Question

$\left( a \right)$ Which metal in the first transition series (${3^{rd}}$ series) exhibits $ + 1$ oxidation state most frequently and why?
$\left( b \right).$ Which of the following cations are colored in aqueous solution and why? $S{c^{3 + }},{V^{3 + }},T{i^{4 + }}$ and $M{n^{2 + }}$
$\left( {Sc = 21,V = 23,T = 22,Mn = 25} \right)$

Answer 1

Hint: There are $10$ elements in the first transition series ($3d$ series) namely, Scandium, Vanadium, Titanium, chromium, Manganese, Iron, Cobalt, Nickel, Copper and Zinc. They show variable oxidation state due to availability of vacant $d - $ orbital.
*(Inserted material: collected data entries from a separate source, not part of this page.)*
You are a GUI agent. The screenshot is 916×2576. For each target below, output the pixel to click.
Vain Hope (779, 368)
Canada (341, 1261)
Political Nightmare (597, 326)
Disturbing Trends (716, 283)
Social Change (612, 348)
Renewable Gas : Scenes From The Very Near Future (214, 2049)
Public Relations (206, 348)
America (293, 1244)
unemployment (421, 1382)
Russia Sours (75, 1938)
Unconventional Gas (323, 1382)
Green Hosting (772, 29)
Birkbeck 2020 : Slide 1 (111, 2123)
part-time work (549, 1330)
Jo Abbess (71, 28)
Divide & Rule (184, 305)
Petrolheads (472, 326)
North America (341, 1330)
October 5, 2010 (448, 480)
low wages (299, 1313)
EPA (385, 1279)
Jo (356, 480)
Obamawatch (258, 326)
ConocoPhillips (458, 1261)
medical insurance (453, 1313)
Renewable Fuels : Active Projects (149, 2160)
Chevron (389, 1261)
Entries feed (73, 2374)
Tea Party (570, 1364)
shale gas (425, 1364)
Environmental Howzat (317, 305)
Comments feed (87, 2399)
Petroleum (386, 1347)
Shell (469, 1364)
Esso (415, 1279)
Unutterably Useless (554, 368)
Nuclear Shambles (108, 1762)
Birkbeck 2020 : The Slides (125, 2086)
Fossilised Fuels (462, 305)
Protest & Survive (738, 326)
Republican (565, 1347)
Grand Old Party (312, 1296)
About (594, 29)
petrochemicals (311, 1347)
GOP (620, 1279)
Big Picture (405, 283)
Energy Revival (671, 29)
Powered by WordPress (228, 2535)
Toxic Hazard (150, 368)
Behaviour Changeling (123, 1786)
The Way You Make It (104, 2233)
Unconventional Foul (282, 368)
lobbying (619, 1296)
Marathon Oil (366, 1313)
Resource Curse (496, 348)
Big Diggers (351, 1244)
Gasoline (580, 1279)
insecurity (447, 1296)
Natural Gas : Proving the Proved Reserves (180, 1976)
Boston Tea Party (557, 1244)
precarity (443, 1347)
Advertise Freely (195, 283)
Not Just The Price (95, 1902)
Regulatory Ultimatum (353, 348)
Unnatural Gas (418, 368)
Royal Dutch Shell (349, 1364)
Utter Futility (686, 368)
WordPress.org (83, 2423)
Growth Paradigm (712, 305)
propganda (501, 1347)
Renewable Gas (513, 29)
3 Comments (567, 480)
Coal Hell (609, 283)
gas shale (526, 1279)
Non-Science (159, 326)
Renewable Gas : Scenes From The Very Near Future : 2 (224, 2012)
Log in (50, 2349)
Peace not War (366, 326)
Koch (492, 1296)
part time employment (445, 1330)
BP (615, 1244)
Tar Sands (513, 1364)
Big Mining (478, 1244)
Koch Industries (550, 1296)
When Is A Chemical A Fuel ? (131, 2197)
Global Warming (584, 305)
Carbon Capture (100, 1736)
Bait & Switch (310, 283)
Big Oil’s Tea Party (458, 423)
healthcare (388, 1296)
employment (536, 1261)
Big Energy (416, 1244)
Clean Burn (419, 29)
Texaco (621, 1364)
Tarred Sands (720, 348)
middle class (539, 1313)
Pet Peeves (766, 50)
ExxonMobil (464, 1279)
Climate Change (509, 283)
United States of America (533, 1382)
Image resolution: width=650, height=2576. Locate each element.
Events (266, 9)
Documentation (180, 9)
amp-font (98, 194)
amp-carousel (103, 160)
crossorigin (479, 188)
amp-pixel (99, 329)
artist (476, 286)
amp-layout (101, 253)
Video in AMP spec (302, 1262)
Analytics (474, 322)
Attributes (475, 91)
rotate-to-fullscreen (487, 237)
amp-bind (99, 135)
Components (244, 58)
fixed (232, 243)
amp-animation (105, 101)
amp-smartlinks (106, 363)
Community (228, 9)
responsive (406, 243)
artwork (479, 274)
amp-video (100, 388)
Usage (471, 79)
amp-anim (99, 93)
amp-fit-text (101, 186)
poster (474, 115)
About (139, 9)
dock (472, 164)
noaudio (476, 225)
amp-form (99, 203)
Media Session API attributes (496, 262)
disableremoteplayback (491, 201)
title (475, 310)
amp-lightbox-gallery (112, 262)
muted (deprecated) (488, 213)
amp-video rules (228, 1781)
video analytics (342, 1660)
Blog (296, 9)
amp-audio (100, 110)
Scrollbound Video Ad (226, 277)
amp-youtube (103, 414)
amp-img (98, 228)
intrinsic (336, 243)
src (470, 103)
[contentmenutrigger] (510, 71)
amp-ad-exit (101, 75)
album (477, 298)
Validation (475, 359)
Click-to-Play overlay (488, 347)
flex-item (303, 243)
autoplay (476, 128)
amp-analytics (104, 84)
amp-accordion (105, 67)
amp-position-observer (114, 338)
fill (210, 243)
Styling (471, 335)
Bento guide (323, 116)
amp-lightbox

Complete step by step answer:
$\left( a \right).$ Copper $\left( {Cu} \right)$ metal in the first transition series (${3^{rd}}$ series) which is a last element in the ${3^{rd}}$ series. $Cu$ exhibit $ + 1$ oxidation state most frequently. This can be explained by electronic configuration. The electronic configuration of $Cu$ is, $1{s^2}2{s^2}2{p^6}3{s^2}3{p^6}3{d^{10}}4{s^1}$ . After losing one electron, it acquires the stable $3{d^{10}}4{s^0}$ configuration which is a fully filled electronic configuration, so we can say that $Cu$ metal exhibits $ + 1$ oxidation state most frequently.
$\left( b \right).$ The color of the cations depends on the number of unpaired electrons present in $d - $ orbital. The cations which have unpaired electrons show color because they emit energy when higher energy to lower energy in the visible region. The color of the compound can be explained on the basis of electronic configuration.
Now, The Electronic configuration of the given cation as follow;
 $Sc\left( {Z = 21} \right) = \left[ {Ar} \right]3{d^1}4{s^2}$and $S{c^{3 + }} = \left[ {Ar} \right]3{d^0}4{s^0}$ .No unpaired electron present in $d - $ orbital. So it doesn’t show any colour.
 $V\left( {Z = 23} \right) = \left[ {Ar} \right]3{d^3}4{s^2}$ and ${V^{3 + }} = \left[ {Ar} \right]3{d^2}4{s^0}$ . It has two unpaired electrons in $d - $ orbital. So it shows colour in aqueous solutions.
$Ti\left( {Z = 22} \right) = \left[ {Ar} \right]3{d^2}4{s^2}$ and $T{i^{4 + }} = 3{d^0}4{s^0}$ .It has no unpaired electron in $d - $ orbital. So it doesn’t show any colour.
$Mn\left( {Z = 25} \right) = \left[ {Ar} \right]3{d^5}4{s^2}$ and $M{n^{2 + }} = 3{d^5}4{s^0}$ .It has five unpaired electron in $d - $ orbital. So, it shows colour in aqueous solutions.
Hence, There are two cations which show colour in aqueous solution namely, ${V^{3 + }}$ and $M{n^{2 + }}$ .

Note:
The electronic configuration of elements should be done using Aufbau's principle. It states that the first electron occupied lower energy to higher energy atomic orbitals. Mainly transition elements show different applications in the colour industry (use in inorganic pigment).